───── Given information ─────

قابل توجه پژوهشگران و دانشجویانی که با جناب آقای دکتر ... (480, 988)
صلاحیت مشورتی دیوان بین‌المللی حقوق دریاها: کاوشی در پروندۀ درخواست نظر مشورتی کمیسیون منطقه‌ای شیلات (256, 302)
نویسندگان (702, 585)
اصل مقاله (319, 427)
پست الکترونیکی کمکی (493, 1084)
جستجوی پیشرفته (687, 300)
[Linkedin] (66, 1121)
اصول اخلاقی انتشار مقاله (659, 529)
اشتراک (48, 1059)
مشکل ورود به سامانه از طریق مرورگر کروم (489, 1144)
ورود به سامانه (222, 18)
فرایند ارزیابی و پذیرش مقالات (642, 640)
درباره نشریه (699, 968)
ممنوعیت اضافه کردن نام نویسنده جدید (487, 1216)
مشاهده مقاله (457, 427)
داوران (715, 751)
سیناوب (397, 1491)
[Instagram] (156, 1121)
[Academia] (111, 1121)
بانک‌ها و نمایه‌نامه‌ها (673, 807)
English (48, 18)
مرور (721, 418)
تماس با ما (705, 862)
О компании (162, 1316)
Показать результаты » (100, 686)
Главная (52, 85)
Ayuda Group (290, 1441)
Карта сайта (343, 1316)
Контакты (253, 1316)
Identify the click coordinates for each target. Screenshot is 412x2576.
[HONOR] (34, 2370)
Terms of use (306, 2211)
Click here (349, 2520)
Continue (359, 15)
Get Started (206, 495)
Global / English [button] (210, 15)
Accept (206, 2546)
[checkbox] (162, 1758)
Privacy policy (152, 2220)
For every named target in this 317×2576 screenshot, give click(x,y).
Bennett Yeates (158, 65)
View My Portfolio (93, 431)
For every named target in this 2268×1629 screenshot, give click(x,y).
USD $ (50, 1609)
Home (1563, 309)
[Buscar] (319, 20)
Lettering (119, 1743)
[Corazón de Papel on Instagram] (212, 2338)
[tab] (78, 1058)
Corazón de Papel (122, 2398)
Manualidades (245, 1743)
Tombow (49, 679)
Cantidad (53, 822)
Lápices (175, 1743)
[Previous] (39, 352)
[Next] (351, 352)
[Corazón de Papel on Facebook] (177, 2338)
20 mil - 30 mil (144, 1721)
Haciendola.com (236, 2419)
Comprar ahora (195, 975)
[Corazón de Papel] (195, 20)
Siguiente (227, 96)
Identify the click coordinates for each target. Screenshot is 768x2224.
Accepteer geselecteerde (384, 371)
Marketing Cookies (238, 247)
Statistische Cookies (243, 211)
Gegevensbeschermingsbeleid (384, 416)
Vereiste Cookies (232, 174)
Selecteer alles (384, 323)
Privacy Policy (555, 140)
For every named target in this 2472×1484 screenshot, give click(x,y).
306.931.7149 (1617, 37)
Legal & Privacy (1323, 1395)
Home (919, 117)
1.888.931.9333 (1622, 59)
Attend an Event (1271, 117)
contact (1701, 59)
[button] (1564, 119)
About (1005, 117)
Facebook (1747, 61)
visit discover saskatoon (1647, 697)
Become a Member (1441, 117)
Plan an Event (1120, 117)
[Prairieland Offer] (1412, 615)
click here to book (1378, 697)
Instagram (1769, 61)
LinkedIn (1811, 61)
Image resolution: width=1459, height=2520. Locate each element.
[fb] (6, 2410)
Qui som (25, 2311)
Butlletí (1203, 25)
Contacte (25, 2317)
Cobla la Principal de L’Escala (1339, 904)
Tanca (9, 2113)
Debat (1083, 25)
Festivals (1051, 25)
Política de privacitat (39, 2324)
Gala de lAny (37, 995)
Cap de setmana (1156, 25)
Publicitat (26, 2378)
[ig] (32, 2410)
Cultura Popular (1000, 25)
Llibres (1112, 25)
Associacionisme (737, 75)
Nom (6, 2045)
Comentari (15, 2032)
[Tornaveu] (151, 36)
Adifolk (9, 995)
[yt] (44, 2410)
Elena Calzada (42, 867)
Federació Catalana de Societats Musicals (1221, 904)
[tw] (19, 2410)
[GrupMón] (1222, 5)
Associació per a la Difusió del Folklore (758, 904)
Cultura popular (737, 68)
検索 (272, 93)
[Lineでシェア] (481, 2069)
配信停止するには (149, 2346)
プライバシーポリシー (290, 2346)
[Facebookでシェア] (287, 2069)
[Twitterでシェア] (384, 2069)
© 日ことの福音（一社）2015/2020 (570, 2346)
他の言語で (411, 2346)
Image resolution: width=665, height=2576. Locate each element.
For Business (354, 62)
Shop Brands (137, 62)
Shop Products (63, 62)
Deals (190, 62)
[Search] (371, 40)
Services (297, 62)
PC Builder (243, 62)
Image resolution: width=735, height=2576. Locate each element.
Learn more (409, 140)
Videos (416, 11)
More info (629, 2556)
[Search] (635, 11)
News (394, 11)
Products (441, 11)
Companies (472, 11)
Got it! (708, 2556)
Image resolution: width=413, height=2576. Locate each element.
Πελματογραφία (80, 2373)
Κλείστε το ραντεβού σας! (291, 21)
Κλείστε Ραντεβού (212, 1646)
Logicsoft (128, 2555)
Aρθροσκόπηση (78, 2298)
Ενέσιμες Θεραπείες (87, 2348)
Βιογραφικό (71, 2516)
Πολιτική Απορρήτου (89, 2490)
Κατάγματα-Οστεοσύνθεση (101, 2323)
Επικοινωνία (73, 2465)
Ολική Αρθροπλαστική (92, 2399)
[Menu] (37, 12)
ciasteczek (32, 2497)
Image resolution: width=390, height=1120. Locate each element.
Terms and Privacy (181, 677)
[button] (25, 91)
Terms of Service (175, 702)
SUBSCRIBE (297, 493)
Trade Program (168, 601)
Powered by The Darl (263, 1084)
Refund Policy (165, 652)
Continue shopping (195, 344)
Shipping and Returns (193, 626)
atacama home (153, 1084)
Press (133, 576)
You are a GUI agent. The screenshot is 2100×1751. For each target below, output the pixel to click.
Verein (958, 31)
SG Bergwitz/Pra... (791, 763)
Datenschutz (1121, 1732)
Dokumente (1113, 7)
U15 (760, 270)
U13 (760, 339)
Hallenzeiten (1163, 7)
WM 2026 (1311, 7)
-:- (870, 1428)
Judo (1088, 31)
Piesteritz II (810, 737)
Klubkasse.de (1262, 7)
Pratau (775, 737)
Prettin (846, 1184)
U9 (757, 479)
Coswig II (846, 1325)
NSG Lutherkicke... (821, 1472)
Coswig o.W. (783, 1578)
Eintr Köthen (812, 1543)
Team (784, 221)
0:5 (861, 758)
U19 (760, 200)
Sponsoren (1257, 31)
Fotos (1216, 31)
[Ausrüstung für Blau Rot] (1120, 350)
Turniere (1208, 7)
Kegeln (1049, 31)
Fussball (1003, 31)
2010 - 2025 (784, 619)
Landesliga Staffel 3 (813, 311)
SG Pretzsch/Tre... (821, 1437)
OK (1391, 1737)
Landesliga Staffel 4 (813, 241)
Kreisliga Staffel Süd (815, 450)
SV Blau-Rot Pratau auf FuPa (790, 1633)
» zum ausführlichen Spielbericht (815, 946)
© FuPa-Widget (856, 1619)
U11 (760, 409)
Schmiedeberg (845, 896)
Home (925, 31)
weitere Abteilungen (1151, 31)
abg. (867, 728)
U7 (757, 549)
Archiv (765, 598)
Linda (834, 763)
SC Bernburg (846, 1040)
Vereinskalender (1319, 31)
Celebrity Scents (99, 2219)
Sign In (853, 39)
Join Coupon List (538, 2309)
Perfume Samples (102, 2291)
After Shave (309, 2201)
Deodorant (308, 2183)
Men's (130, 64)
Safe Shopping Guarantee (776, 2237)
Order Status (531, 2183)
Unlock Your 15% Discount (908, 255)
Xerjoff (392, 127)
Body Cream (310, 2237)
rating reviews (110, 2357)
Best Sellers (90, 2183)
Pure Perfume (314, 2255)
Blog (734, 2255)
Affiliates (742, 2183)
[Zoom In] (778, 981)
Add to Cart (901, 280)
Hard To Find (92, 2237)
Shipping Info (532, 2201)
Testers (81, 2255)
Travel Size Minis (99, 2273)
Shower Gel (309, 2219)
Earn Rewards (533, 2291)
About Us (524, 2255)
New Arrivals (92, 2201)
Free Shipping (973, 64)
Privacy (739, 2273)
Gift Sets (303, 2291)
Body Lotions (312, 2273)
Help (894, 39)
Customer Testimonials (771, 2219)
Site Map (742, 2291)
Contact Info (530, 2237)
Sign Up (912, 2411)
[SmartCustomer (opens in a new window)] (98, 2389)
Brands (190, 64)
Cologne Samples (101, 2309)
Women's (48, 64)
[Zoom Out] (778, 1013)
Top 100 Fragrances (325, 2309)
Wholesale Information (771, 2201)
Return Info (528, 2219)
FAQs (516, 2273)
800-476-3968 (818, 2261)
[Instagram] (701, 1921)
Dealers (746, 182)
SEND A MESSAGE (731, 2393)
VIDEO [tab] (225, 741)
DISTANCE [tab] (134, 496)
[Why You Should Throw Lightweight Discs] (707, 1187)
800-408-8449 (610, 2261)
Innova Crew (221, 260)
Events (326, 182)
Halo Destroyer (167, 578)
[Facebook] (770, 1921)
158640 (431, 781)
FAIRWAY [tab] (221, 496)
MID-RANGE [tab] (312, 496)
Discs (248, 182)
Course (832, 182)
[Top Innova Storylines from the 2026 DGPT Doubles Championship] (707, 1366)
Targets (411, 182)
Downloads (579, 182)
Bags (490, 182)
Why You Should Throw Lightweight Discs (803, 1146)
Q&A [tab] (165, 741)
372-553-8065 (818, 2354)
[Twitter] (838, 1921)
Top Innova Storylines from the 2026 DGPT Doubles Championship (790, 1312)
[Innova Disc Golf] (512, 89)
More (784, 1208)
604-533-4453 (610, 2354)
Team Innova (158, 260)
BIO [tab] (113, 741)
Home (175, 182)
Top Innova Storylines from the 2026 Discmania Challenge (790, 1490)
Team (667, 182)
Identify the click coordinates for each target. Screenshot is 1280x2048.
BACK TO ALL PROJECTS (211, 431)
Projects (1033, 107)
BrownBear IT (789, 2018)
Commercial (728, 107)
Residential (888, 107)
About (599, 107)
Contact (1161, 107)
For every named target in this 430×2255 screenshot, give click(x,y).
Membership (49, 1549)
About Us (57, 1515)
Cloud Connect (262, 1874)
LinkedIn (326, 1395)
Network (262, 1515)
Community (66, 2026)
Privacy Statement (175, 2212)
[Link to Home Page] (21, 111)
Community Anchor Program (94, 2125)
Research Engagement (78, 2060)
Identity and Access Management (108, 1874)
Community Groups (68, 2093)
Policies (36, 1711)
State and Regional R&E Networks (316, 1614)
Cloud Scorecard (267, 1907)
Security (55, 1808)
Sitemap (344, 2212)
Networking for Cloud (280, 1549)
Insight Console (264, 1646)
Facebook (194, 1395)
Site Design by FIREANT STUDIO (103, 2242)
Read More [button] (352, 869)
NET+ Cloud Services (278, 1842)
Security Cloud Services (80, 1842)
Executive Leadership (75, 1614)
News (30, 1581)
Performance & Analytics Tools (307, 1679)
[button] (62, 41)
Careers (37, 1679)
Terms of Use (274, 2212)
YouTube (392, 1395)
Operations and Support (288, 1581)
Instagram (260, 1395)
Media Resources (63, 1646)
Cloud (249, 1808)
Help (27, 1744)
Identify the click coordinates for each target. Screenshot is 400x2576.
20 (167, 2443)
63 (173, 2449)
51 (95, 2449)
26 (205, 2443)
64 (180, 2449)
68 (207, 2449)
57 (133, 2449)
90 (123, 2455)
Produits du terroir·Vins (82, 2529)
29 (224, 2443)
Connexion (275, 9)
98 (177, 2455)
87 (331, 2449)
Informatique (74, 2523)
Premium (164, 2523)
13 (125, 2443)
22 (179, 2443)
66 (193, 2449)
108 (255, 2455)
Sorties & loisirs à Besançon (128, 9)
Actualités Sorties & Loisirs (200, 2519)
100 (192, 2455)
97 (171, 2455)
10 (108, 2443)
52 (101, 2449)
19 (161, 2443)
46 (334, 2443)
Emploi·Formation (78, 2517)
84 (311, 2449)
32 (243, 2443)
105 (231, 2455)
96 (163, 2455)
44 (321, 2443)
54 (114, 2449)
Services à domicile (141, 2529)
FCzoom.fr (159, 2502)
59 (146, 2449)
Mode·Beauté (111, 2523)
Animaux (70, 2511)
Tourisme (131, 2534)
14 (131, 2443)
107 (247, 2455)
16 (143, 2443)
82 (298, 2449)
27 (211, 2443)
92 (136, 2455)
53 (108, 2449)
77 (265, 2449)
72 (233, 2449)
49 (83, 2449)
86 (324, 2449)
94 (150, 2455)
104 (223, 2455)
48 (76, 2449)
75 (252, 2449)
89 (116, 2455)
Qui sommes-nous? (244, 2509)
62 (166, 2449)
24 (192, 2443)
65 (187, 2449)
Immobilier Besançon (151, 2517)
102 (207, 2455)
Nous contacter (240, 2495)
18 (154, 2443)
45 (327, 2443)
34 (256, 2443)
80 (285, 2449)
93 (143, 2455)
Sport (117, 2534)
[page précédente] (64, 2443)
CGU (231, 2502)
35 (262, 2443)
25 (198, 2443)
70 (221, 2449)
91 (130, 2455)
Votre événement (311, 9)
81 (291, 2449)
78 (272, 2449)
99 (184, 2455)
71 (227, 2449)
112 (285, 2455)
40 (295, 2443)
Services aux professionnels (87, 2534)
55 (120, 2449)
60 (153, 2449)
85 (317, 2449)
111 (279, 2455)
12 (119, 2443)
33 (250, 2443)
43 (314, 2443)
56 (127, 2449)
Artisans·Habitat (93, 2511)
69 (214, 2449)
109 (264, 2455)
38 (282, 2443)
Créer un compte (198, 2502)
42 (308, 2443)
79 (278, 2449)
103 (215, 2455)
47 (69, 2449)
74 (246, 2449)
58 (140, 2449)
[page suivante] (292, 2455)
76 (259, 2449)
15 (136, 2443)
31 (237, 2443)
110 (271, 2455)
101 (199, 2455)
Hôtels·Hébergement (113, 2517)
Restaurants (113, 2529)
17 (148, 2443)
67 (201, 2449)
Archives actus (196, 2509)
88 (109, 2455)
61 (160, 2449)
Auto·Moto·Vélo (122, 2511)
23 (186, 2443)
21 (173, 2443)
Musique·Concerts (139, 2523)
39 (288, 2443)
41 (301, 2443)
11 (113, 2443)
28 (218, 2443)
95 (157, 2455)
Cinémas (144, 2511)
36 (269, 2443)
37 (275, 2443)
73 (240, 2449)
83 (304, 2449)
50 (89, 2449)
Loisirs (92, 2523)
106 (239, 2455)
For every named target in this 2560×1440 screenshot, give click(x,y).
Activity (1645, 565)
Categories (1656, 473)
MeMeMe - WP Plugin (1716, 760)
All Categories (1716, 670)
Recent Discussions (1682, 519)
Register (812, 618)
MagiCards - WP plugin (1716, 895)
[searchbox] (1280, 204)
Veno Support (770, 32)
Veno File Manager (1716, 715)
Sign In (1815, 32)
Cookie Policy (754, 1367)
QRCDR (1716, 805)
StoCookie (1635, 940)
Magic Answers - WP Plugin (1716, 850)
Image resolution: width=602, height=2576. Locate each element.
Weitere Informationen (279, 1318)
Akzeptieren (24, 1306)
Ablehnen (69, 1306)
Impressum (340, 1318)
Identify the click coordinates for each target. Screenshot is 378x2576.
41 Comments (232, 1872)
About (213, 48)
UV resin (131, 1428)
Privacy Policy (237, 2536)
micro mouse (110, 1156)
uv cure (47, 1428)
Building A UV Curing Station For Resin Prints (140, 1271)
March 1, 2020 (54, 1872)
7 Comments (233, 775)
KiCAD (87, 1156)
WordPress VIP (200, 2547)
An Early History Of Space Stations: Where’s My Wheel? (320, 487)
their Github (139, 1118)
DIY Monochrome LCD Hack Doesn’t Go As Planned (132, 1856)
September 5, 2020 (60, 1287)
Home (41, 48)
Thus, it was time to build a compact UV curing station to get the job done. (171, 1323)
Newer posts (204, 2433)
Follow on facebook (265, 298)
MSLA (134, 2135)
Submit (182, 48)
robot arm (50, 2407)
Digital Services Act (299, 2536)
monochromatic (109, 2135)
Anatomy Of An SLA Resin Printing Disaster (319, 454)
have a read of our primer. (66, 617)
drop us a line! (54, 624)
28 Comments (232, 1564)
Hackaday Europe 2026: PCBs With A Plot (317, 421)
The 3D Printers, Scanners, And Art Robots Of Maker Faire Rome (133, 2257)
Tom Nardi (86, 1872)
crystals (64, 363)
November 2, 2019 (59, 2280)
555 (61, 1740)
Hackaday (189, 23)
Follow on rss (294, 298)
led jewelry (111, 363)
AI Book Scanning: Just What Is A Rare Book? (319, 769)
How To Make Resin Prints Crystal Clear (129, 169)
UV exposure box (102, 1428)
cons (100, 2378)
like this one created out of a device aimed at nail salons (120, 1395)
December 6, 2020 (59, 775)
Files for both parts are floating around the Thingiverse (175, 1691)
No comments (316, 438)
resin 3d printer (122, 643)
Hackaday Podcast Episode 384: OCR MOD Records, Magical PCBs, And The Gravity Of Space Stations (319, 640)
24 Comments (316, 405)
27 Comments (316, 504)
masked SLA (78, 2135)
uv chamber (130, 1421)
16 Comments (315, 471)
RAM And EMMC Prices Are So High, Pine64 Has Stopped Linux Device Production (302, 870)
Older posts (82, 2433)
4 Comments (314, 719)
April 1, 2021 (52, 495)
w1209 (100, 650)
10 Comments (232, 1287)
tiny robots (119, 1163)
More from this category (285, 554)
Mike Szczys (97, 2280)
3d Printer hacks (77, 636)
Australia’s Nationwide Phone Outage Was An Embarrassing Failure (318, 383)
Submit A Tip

─────

» **What is required**: Which lines of the data contain "PCBs"? Copy them all.

» **Task solution**:
Hackaday Europe 2026: PCBs With A Plot (317, 421)
Hackaday Podcast Episode 384: OCR MOD Records, Magical PCBs, And The Gravity Of Space Stations (319, 640)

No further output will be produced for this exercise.